§ **Task details**:
What is needed is each line of the data below that holds the string "breadcrumb".

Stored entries
____________

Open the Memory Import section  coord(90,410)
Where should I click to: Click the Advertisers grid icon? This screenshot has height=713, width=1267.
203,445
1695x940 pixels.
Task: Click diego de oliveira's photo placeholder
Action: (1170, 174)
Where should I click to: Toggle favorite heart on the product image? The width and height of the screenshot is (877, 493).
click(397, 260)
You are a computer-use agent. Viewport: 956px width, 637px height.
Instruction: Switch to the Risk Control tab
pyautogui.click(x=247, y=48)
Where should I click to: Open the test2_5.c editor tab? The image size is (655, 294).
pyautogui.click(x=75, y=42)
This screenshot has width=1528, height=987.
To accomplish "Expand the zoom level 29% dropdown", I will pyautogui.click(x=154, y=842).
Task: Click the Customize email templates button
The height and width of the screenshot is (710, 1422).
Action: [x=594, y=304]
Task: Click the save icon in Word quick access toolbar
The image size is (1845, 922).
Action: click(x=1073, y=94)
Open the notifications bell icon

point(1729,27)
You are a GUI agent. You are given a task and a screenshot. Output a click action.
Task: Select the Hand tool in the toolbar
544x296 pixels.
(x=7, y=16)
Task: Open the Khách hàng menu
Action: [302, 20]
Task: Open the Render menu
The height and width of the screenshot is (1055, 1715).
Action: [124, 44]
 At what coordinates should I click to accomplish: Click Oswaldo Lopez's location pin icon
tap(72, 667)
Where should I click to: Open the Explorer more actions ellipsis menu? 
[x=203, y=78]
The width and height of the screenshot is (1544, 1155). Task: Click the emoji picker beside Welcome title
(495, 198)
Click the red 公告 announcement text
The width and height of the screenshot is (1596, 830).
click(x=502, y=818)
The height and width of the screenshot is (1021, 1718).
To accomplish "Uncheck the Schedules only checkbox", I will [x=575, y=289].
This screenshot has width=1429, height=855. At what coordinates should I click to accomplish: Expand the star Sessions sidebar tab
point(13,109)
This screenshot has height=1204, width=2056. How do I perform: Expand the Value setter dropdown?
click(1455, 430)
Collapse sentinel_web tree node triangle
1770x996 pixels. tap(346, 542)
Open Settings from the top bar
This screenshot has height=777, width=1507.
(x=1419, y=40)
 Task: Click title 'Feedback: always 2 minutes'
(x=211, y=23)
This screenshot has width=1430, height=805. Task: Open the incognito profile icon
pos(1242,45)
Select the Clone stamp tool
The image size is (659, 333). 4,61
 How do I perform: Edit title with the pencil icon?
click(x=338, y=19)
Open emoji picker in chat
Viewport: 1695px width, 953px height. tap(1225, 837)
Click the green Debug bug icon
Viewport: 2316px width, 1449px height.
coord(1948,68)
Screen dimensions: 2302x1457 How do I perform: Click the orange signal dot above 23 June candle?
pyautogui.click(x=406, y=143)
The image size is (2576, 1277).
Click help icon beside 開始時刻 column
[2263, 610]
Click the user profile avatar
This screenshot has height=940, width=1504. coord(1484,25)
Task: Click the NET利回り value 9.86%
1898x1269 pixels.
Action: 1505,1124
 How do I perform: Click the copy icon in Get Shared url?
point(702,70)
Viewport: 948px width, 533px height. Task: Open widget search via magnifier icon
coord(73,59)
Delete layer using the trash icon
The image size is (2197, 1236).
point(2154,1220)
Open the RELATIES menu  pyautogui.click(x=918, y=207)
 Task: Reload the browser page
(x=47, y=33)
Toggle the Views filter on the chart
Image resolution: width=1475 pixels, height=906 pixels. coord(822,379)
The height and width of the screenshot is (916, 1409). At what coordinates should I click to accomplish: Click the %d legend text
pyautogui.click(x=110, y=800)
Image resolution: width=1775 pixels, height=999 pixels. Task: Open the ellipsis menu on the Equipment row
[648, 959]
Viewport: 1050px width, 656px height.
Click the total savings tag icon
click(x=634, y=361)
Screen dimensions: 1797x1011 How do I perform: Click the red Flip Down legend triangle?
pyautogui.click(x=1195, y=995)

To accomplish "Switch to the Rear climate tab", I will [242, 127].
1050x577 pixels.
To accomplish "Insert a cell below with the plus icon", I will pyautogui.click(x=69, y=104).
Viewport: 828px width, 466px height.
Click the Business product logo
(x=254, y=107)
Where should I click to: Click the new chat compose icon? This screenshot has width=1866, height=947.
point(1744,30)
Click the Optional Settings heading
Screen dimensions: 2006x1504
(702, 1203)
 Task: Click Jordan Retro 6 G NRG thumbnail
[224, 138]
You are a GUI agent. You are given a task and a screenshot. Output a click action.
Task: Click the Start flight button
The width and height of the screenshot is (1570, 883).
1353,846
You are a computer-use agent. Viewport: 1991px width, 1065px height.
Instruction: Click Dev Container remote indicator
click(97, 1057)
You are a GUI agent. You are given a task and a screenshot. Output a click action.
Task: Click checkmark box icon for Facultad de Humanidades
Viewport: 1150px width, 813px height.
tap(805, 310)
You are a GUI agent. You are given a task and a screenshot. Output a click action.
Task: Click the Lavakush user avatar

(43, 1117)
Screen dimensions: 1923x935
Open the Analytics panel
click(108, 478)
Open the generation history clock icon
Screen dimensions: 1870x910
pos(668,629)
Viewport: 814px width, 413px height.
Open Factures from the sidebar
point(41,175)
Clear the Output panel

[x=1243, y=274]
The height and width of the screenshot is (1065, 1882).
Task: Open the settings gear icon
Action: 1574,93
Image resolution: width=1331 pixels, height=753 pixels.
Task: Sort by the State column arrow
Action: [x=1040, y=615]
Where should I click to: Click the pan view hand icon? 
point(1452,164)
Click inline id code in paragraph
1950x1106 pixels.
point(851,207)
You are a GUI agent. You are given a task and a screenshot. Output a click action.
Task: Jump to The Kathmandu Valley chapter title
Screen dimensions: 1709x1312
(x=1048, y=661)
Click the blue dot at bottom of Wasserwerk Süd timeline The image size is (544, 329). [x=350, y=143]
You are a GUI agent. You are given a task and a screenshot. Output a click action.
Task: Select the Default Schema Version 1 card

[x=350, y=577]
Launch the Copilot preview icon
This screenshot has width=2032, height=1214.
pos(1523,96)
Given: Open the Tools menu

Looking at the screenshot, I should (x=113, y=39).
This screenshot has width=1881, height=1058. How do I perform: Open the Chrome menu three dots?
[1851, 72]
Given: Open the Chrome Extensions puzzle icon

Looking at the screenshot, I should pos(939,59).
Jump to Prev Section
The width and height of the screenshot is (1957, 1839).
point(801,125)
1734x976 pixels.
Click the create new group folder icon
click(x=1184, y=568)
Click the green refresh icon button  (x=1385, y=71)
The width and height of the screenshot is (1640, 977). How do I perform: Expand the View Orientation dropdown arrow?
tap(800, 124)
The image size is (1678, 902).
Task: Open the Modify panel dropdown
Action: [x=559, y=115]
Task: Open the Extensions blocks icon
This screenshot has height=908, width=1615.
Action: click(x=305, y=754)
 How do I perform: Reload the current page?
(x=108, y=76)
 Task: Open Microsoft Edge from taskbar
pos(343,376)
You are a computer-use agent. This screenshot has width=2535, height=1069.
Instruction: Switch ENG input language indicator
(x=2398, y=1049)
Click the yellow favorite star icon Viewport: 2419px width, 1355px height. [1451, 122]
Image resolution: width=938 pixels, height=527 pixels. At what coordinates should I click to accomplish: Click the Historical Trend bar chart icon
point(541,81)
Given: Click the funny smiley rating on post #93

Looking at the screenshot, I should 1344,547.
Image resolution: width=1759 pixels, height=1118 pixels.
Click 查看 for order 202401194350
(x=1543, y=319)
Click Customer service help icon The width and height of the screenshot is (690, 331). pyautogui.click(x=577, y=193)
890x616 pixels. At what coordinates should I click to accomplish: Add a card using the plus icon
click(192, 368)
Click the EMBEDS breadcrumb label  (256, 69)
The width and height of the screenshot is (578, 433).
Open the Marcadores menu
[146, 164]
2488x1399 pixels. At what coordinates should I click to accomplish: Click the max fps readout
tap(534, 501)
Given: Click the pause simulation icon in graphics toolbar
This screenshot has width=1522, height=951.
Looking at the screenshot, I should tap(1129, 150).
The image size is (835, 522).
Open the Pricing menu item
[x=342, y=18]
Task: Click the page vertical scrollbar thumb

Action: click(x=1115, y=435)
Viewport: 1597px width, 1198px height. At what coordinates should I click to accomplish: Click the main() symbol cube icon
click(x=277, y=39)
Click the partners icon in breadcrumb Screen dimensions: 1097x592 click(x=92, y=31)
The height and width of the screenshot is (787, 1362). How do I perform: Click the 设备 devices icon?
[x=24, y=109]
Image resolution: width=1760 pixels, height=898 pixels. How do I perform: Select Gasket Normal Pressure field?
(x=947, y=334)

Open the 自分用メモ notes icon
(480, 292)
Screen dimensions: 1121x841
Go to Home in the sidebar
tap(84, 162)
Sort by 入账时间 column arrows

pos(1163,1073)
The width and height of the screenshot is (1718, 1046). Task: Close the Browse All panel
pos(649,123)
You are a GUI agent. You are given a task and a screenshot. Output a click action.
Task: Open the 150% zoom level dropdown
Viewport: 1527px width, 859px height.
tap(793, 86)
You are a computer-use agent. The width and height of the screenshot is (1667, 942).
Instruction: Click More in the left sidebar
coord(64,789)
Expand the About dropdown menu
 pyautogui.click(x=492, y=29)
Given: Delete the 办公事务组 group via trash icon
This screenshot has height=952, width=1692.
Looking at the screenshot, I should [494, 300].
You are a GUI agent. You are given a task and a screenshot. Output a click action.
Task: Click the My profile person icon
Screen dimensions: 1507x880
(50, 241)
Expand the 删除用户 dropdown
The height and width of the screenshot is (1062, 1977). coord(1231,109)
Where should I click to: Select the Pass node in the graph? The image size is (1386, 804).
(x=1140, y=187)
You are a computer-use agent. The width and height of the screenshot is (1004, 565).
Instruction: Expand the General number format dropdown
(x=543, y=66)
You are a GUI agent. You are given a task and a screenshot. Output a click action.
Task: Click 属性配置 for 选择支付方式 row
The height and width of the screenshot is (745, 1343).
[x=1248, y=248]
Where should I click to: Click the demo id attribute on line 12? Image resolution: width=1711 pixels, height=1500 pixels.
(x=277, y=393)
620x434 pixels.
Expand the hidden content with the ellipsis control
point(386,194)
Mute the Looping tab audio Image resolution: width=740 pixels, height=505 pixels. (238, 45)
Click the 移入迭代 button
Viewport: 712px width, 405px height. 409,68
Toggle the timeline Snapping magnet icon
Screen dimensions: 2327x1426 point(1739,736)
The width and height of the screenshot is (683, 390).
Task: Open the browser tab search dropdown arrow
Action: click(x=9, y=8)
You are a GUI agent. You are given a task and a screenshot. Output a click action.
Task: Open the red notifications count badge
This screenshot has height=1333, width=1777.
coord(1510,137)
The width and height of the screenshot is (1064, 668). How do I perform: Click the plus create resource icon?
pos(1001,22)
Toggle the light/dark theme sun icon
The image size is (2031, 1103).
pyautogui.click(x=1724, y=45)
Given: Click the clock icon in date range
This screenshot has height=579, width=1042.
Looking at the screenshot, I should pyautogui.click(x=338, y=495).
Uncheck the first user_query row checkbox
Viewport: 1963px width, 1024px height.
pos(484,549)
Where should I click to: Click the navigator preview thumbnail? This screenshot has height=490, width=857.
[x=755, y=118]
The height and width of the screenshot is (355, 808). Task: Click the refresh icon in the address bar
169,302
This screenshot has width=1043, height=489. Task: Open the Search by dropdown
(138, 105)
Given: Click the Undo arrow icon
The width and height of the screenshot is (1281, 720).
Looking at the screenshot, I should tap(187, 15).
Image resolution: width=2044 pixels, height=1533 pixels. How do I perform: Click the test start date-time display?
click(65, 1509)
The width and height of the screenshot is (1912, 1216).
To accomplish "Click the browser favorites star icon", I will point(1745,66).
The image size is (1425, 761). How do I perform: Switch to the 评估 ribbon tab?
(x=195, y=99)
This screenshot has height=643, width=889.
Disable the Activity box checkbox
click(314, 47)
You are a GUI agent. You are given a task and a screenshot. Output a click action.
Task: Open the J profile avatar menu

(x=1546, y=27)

____________

§ **Worked solution**:
Click the EMBEDS breadcrumb label  (256, 69)
Click the partners icon in breadcrumb Screen dimensions: 1097x592 click(x=92, y=31)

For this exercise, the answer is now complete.